[Goal of the exercise] Starting with the first of the rows below and going on through the line with "pyautogui.click(x=320, y=225)", write those lines out again, requests included, shifting every coordinate in the answers up by 101. Leave the pictures out.

[Source data]

## begin

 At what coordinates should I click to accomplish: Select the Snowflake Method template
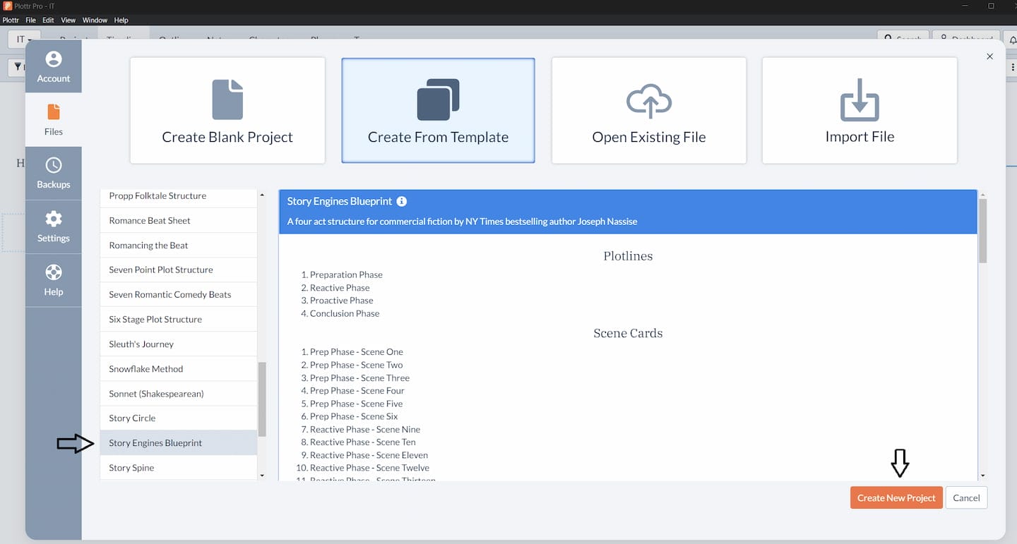coord(178,368)
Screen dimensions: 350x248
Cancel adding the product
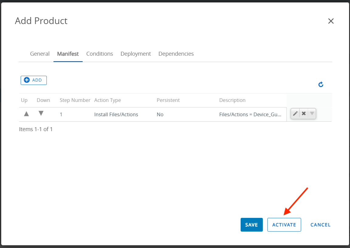pyautogui.click(x=320, y=225)
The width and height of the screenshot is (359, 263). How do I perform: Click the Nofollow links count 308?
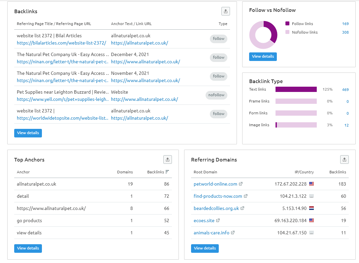pos(345,32)
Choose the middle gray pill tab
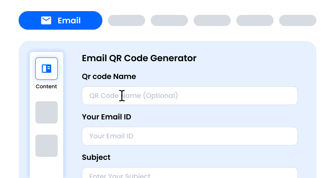335x178 pixels. pyautogui.click(x=212, y=20)
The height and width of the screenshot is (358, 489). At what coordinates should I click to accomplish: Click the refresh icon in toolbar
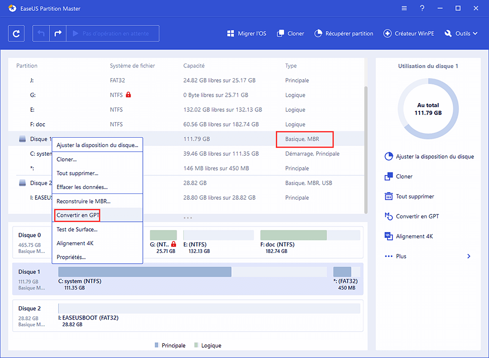click(x=17, y=34)
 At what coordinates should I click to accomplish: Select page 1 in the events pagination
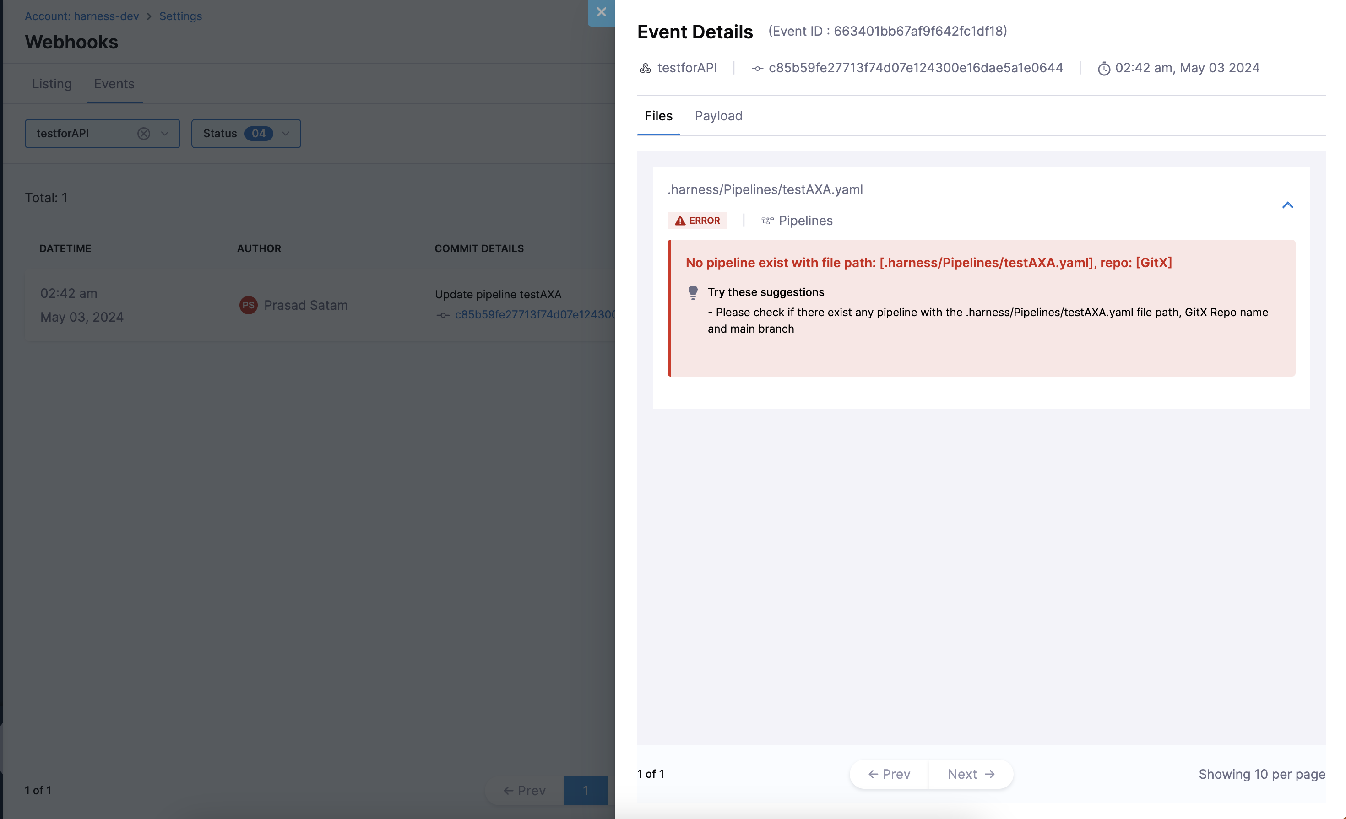(x=585, y=790)
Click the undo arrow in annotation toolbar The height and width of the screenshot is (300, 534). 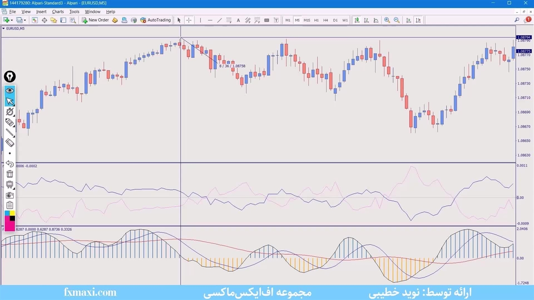point(10,164)
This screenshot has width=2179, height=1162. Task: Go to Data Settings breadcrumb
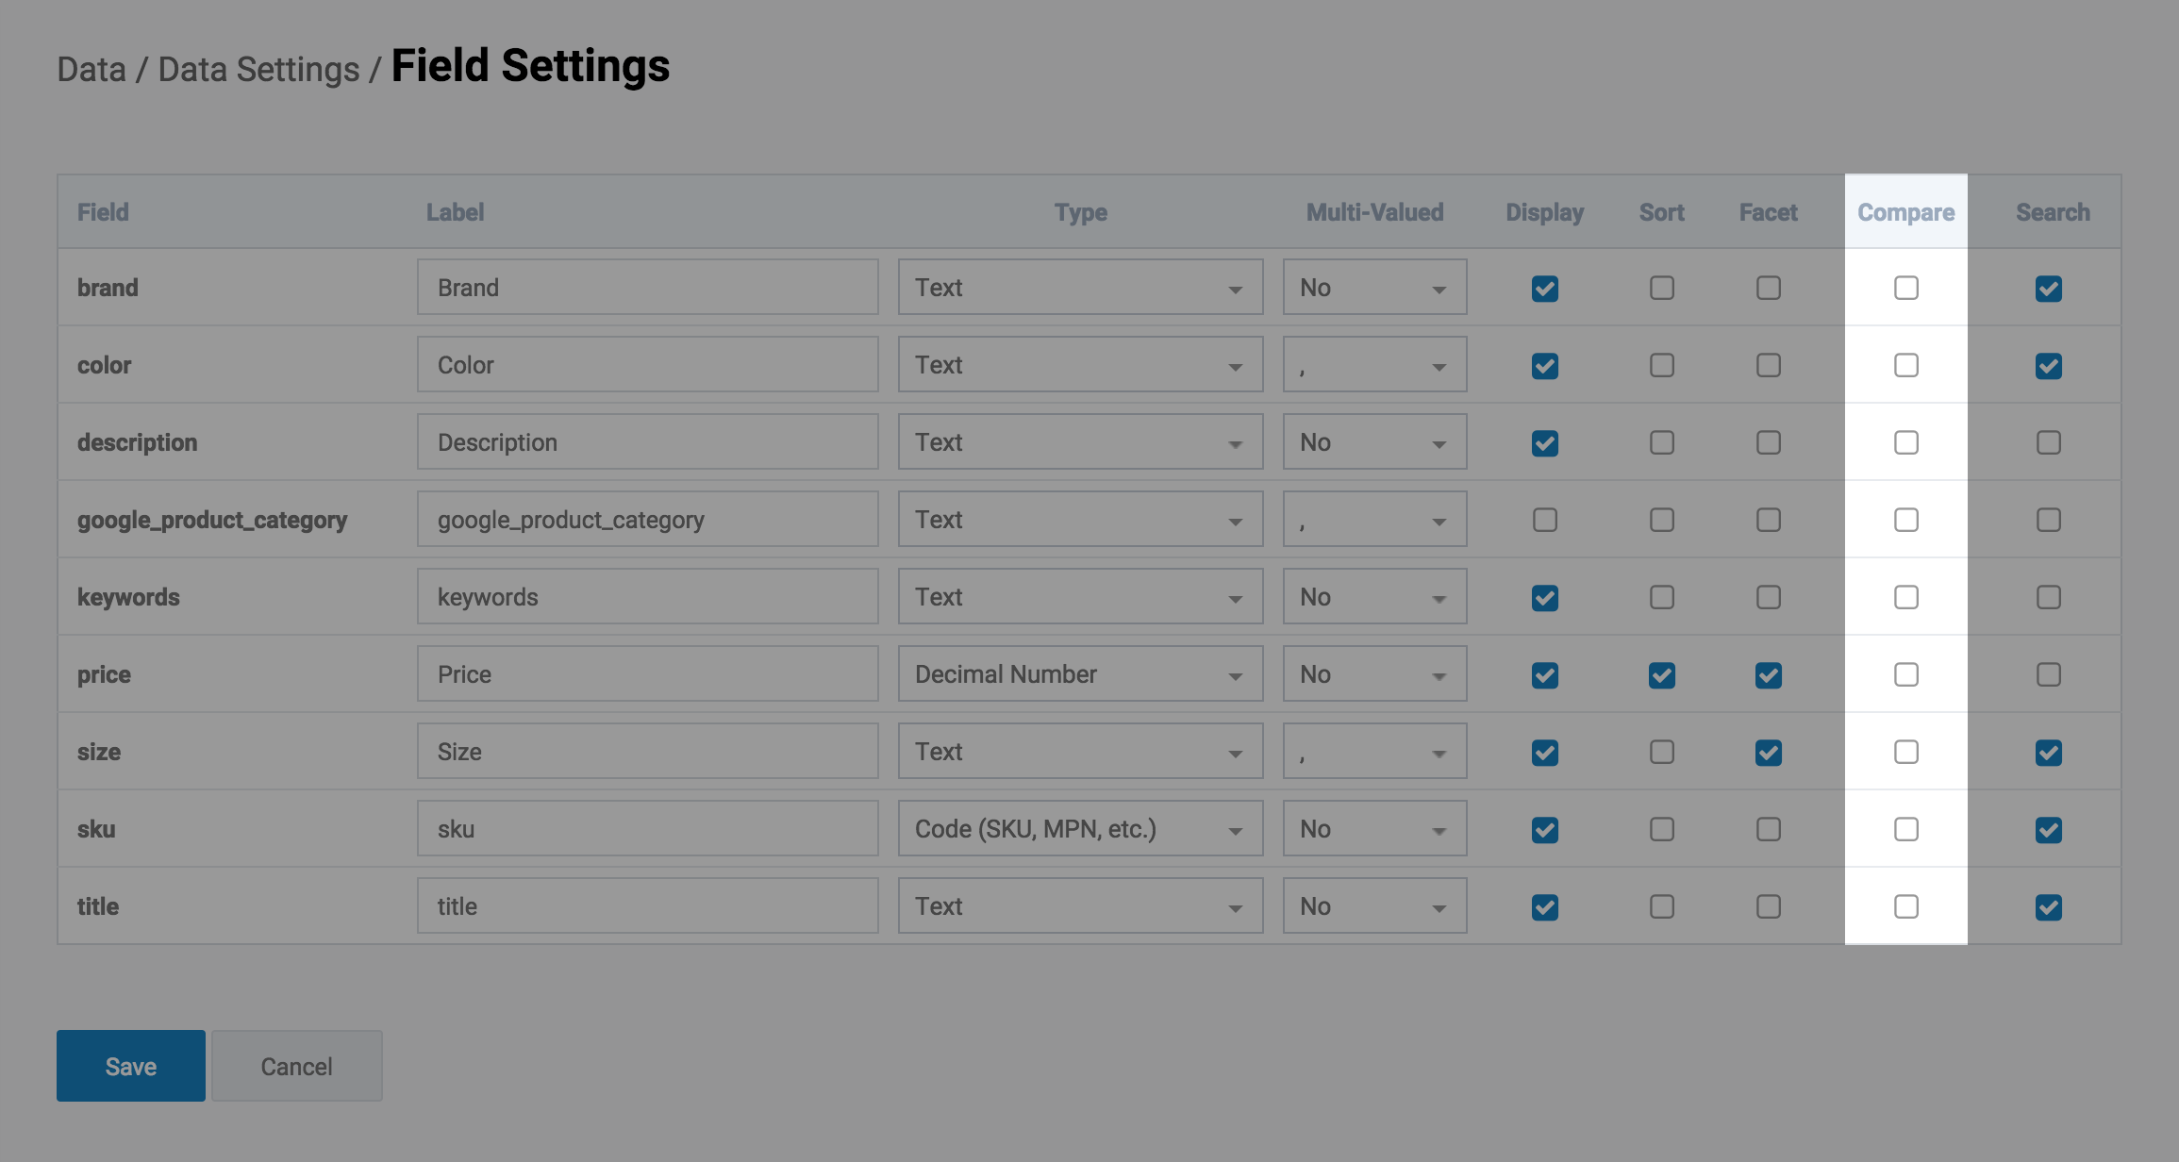click(258, 70)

## end

[Solution below]
 At what coordinates should I click to accomplish: Select the Snowflake Method template
coord(279,469)
Screen dimensions: 350x248
Cancel adding the product
pyautogui.click(x=421, y=326)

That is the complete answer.